Abstract
The wind I hear it sighing With Autumn’s saddest sound …
Though the wind blowing round Haworth parsonage on 29 October 1839 was, according to Shackleton, a north-easterly, Emily’s poem reminds us of Shelley’s ‘West Wind’, the ‘breath of Autumn’s being’. So well known to Emily was this west wind that she considered the east ‘an uninteresting wind’,1 and is able to begin poem 148 with ‘Aye there it is! It wakes tonight/Sweet thoughts that will not die’ without specifying the nature of ‘it’ until the third stanza. There follows a poem rich in Shelleyan concepts, ending in true platonic style with the soul separating from its imprisoning body:
Thus truly when that breast is cold Thy prisoned soul shall rise, The dungeon mingle with the mould — The captive with the skies.

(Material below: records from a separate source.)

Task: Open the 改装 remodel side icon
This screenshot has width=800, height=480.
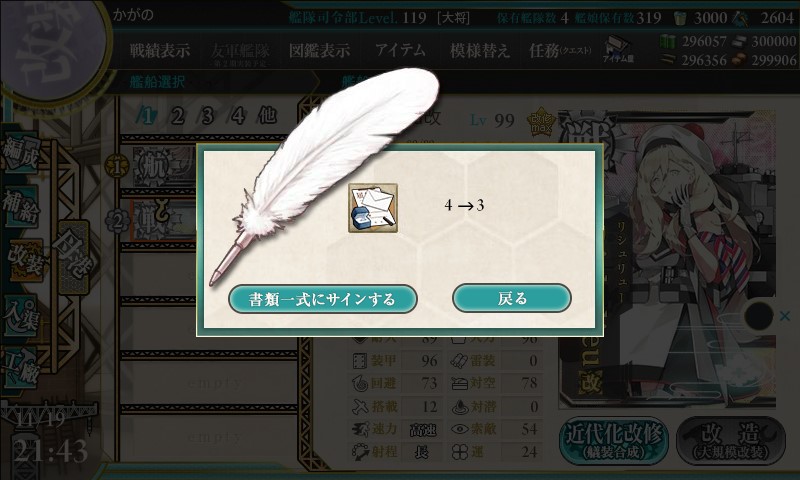Action: point(25,260)
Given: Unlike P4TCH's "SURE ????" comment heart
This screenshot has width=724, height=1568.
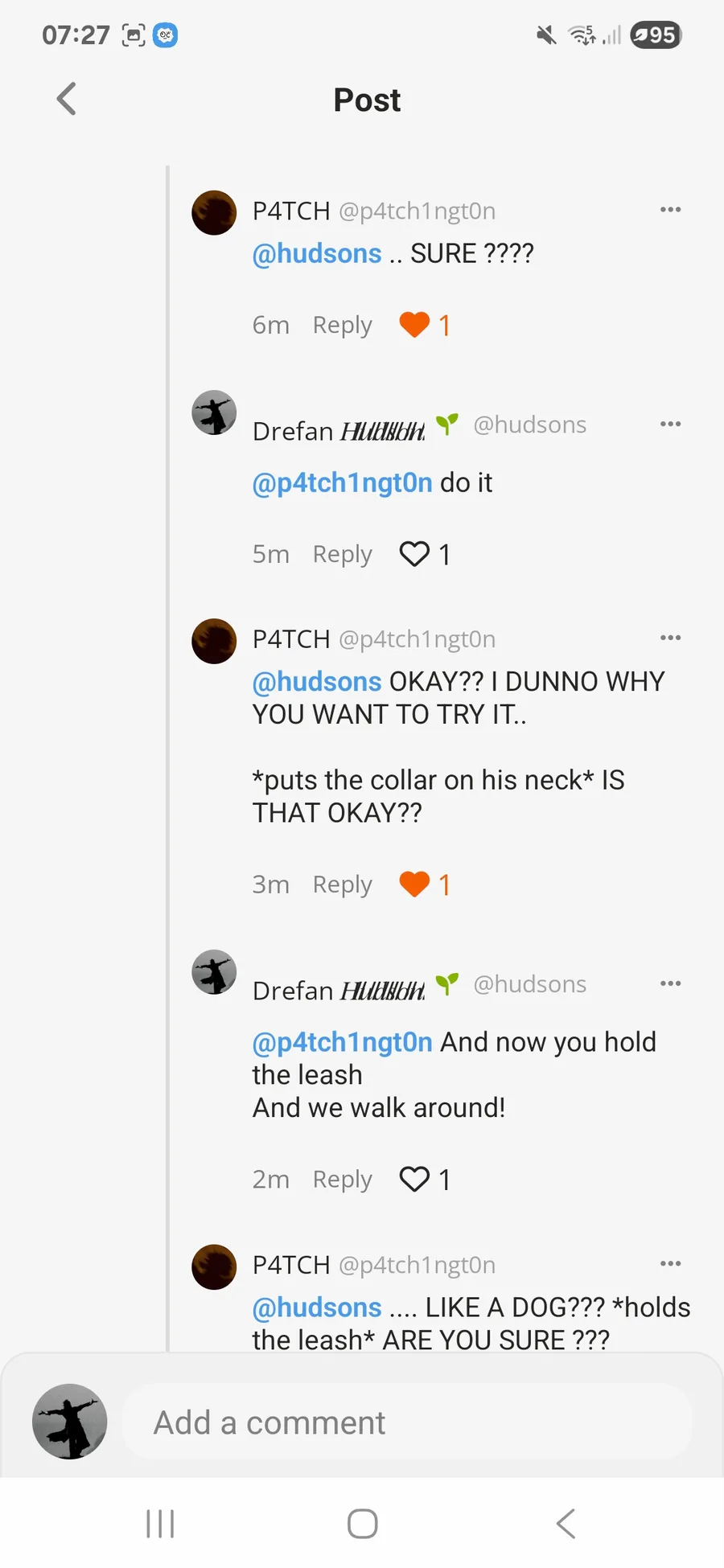Looking at the screenshot, I should (414, 325).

That Emily Brontë was deeply attached to Shelleyan ideas is well known. There is, however, a tendency to ascribe this to coincidence. Winifred Gerin, for example, writing in 1971 says:
A common vision informed their work even if Shelley’s Platonism derived from a long study of the Greek philosophers, whilst Emily’s was purely intuitive and personal. If, untaught as she was, she thought and wrote at times like Shelley, it was out of a natural sympathy.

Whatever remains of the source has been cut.